Try to remove any of the semicolons here :

#### CODE --> JavaScript

var str = 'test'

;['whatever'].forEach(function(value) { console.log(value) })

;(function() { console.log('whatever') })() 
( The strange placing of semicolons in such case is just a frequent habit. )

Feherke.
feherke.ga

### RE: a funny take on understanding 'if statements' in javascript ?

and there is always the ternary...

#### CODE

lights = (income >= 500)?true:false;
depending on the requirements of the test and assignment

"In complete darkness we are all the same, it is only our knowledge and wisdom that separates us, don't let your eyes deceive you."

"If a shortcut was meant to be easy, it wouldn't be a shortcut, it would be the way!"
Free Electronic Dance Music

### RE: a funny take on understanding 'if statements' in javascript ?

Hi

Or in this extremely simple case, no ternary :

#### CODE --> JavaScript

lights = income >= 500

To stick with the original example :

#### CODE --> JavaScript - enough money

var bill = 500
var income = 800

;(light = income >= bill) && (income -= bill)

console.log('light', light)     // light true
console.log('income', income)   // income 300 

#### CODE --> JavaScript - insufficient money

var bill = 500
var income = 400

;(light = income >= bill) && (income -= bill)

console.log('light', light)     // light false
console.log('income', income)   // income 400 

Feherke.
feherke.ga

### RE: a funny take on understanding 'if statements' in javascript ?

#### Quote (Feherke)

Generally correct. Just you can not count on the interpreter to consider the same thing a single line.

Sure however, the only time I've seen it 'broken' is when the script document has been through some sort of "white space" compression/removal tool.
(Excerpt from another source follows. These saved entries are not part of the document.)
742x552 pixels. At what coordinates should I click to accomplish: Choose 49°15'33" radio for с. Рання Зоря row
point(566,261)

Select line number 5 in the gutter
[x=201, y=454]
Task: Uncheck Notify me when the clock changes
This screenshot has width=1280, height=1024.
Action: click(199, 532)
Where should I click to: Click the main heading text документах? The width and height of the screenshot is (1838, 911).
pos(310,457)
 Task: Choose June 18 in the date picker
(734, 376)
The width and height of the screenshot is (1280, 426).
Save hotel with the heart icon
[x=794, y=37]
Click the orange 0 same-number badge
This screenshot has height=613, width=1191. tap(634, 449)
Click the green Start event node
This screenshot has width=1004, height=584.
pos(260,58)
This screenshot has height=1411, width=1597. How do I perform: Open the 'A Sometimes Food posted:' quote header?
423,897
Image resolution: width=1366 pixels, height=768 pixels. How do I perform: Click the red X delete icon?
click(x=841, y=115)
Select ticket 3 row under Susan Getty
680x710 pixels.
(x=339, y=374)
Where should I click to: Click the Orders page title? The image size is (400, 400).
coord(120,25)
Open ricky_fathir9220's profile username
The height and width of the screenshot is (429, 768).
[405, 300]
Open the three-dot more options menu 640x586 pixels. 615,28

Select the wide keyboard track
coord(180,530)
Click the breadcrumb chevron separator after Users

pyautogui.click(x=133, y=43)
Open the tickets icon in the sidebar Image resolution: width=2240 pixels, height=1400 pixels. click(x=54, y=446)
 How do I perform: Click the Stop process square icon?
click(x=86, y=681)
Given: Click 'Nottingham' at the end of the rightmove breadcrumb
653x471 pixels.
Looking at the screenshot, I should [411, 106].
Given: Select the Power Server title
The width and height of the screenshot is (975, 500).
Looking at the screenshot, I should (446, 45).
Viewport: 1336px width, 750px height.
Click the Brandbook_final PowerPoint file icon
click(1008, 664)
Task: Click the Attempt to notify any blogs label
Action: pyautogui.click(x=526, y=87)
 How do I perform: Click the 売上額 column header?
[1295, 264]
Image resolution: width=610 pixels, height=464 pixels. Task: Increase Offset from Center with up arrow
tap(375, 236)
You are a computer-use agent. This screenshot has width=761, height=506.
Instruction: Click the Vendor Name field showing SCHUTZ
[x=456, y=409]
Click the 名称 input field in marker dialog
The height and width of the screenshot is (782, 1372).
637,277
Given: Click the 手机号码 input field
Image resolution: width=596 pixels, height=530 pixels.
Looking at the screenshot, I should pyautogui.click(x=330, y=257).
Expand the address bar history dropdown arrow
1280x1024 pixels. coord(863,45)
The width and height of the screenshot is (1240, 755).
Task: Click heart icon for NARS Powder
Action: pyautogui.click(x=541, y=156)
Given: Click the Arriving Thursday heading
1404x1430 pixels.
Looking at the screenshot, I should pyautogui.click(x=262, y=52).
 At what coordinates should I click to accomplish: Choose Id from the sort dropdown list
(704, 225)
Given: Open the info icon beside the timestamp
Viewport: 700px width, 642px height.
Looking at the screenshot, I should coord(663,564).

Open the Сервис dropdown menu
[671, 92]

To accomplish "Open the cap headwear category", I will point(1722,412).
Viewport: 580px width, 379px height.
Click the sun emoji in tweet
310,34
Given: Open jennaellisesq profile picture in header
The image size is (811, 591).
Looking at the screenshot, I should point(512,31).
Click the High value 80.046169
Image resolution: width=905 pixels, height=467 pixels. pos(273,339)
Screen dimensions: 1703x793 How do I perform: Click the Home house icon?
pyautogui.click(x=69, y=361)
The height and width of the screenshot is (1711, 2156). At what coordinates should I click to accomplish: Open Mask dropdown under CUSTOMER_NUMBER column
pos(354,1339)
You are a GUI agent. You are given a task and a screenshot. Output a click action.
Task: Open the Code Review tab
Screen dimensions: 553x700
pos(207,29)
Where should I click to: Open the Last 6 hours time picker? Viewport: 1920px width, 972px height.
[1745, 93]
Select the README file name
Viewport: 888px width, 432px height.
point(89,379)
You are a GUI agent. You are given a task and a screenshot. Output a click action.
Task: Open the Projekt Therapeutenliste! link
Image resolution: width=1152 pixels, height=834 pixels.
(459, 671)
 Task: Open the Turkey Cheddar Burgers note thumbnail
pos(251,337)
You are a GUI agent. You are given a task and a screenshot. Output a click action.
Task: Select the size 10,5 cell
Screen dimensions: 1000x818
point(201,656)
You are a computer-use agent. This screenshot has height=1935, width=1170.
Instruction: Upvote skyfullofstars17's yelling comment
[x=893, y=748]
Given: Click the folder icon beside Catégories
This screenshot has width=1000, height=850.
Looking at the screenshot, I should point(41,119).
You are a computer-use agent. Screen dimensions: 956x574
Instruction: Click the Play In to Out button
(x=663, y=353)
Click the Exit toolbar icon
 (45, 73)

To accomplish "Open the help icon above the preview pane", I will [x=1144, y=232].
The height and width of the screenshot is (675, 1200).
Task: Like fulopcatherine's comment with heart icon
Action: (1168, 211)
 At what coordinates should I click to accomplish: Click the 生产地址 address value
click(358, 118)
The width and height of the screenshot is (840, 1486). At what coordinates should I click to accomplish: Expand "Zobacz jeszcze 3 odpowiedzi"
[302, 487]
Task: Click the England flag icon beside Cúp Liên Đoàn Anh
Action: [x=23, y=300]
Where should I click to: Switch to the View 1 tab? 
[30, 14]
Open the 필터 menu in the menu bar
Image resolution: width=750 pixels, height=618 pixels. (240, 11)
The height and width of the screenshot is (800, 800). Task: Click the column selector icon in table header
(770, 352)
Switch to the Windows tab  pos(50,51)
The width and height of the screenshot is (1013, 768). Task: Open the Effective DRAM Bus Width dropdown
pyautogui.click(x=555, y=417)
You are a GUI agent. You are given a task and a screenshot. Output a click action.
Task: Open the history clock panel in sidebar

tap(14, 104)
It is of course good practice to include the semicolons particularly if you are going to "minify" [and what a stupid 'word' that is!] or obfuscate the scripts.

Chris.

Indifference will be the downfall of mankind, but who cares?
Time flies like an arrow, however, fruit flies like a banana.
Webmaster Forum

### RE: a funny take on understanding 'if statements' in javascript ?

Hi

Why would need to alter whitespaces for that ? If you remove the semicolons from my example posted at 5 Aug 15 12:54, works for you ? For me it crashes both with Gecko and WebKit.

Feherke.
feherke.ga

### RE: a funny take on understanding 'if statements' in javascript ?

nice one feherke!

Though I would write it ...

#### CODE

lights = (income >= 500);

To ensure precedence with parentheses, I also find it a little easier to read.

"In complete darkness we are all the same, it is only our knowledge and wisdom that separates us, don't let your eyes deceive you."

"If a shortcut was meant to be easy, it wouldn't be a shortcut, it would be the way!"